Despite plaintiffs' well-supported arguments in favor of upholding the circuit court's determination, we decline to address the issue except to note that PMUSA did make the privilege argument before this court and, thus, cannot be deemed to have acquiesced in the admission of the single document into evidence in this case.


Several of the other issues raised in this appeal are of great importance and deserving of consideration by this court in the proper case. In particular, the circuit court's certification of a plaintiff class of 1.14 million individuals with claims covering decades raises several significant issues. The circuit court found sufficient commonality of issues to certify the class. Citing Oliveira, 201 Ill. 2d at 155, in which this court held that the proximate cause element of a Consumer Fraud Act claim must be met by proof of a plaintiff's having been deceived in some manner, PMUSA argues that the element of causation is an individualized issue that makes class certification improper.

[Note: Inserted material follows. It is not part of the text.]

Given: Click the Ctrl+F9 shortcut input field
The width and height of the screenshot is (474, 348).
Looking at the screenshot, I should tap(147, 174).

We note that the five common questions of fact justifying class certification that were enumerated by the circuit court in its judgment order do not correspond to the five elements of a private cause of action under the Consumer Fraud Act that this court has repeatedly spelled out. See Zekman v. Direct American Marketers, Inc., 182 Ill. 2d 359, 373 (1998); Oliveira, 201 Ill. 2d at 149. Specifically, although the circuit court considered what the class members understood the terms "lights" and "lowered tar and nicotine" to mean, and whether PMUSA intended reliance on its allegedly false and misleading statements, and whether the class members sustained damages as a result, it did not make the specific inquiry required by Oliveira-whether the members of the plaintiff class were deceived by the use of the terms. That is, did they hold a false impression intentionally created by PMUSA's use of these terms when they made each and every purchase decision over a period of as long as 30 years?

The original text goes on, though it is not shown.